To do
Reproduce the lines of the material below exactly as they appear, starting at the line that contains "Identify the location of item" and ending at the line that contains "I want to click on sign", with both of those lines included.

Word and element location data:
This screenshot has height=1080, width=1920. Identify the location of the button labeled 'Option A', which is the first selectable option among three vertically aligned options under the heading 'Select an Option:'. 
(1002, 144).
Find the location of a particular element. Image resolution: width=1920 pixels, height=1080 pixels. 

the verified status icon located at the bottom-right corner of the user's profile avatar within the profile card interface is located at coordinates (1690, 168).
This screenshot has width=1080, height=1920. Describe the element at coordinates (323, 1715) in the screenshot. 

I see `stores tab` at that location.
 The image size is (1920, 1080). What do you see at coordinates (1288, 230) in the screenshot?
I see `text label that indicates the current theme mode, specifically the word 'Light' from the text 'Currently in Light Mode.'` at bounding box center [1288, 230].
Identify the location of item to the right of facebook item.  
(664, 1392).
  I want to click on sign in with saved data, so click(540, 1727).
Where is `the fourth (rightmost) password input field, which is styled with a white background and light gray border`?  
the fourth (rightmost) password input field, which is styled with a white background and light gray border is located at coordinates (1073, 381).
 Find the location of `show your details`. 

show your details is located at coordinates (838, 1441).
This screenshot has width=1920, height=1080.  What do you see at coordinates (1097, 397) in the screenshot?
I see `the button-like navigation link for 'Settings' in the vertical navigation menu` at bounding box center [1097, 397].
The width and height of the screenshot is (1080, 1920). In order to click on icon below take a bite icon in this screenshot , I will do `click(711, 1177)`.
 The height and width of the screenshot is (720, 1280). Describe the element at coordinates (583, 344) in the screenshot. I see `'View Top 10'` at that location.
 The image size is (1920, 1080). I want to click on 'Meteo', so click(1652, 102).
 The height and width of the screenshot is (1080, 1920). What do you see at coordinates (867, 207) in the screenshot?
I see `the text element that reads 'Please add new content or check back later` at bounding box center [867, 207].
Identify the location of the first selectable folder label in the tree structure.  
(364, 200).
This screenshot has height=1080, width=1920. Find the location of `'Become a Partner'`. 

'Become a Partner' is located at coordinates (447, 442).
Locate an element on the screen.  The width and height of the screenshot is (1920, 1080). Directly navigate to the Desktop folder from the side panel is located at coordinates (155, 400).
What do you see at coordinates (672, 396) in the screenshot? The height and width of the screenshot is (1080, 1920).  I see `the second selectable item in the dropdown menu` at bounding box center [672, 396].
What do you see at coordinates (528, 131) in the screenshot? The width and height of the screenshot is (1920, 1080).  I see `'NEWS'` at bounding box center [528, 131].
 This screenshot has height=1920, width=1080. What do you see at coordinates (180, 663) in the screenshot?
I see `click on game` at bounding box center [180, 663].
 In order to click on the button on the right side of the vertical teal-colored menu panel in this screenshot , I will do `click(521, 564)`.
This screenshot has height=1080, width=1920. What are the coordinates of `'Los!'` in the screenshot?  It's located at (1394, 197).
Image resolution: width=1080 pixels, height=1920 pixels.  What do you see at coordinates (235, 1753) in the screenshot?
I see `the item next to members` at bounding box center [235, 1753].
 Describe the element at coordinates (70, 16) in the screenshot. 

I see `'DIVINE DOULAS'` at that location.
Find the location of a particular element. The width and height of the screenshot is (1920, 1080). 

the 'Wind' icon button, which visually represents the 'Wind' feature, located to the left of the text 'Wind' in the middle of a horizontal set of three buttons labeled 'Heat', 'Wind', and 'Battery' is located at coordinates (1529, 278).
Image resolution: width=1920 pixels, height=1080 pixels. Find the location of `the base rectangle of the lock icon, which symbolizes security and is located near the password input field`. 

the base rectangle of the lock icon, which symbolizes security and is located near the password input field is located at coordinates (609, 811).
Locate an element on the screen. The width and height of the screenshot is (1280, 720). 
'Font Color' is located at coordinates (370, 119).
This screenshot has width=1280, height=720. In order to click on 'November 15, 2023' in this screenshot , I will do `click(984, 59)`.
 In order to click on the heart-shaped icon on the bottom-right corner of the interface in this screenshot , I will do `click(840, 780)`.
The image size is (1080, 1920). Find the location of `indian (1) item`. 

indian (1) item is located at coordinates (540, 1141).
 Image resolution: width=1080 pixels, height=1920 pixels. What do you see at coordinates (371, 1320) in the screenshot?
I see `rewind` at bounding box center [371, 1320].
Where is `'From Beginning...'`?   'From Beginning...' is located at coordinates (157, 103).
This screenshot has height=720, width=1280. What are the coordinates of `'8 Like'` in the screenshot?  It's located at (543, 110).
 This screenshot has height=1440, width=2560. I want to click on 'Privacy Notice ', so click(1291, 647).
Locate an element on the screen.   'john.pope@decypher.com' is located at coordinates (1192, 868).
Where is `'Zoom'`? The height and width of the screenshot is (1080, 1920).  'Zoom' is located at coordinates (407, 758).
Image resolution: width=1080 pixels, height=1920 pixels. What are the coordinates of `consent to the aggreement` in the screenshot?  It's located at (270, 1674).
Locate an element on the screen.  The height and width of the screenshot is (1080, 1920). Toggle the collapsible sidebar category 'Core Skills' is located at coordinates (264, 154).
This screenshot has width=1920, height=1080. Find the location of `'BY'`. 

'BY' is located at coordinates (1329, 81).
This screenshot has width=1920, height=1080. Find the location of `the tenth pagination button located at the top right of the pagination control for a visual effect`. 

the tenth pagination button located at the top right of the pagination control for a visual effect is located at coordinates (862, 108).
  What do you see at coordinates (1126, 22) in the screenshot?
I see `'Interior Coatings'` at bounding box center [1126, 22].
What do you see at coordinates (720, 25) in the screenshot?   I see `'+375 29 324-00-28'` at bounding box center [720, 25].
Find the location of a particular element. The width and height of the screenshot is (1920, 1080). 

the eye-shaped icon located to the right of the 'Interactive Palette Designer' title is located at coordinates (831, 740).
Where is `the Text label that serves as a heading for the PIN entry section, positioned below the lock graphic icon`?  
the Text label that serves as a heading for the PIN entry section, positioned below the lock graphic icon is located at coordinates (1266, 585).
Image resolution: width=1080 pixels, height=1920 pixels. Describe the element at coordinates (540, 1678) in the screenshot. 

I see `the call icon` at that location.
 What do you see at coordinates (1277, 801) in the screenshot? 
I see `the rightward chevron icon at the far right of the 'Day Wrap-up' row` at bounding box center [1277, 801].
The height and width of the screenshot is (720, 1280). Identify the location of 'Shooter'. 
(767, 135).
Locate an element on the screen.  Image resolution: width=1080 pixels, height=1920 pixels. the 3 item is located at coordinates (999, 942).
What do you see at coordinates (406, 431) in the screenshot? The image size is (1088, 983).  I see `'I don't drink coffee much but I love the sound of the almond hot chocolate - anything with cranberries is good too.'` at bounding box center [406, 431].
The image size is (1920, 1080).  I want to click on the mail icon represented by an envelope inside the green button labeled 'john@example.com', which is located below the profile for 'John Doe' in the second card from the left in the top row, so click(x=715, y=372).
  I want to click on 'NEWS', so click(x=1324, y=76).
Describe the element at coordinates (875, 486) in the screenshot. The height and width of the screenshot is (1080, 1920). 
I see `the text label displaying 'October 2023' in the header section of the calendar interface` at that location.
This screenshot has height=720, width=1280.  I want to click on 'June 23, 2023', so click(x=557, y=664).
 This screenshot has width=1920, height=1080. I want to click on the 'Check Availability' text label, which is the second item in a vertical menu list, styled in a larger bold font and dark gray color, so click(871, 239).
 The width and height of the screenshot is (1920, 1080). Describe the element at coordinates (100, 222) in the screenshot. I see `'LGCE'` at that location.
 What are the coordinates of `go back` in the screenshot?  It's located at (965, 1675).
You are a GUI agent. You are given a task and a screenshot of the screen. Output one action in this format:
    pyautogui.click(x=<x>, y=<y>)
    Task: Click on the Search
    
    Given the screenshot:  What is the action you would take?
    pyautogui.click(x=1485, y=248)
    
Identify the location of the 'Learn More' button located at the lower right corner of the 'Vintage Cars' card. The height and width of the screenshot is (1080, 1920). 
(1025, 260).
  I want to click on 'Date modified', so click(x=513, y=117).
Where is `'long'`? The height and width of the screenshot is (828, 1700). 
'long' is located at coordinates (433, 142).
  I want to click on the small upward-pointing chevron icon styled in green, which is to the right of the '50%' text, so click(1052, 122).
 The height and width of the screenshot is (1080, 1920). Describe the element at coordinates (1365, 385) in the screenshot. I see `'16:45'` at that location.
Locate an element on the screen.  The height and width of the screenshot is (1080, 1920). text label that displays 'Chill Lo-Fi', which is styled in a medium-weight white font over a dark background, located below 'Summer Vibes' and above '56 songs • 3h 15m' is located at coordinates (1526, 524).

The reply
Identify the location of item to the right of facebook item.  
(664, 1392).
  I want to click on sign in with saved data, so click(540, 1727).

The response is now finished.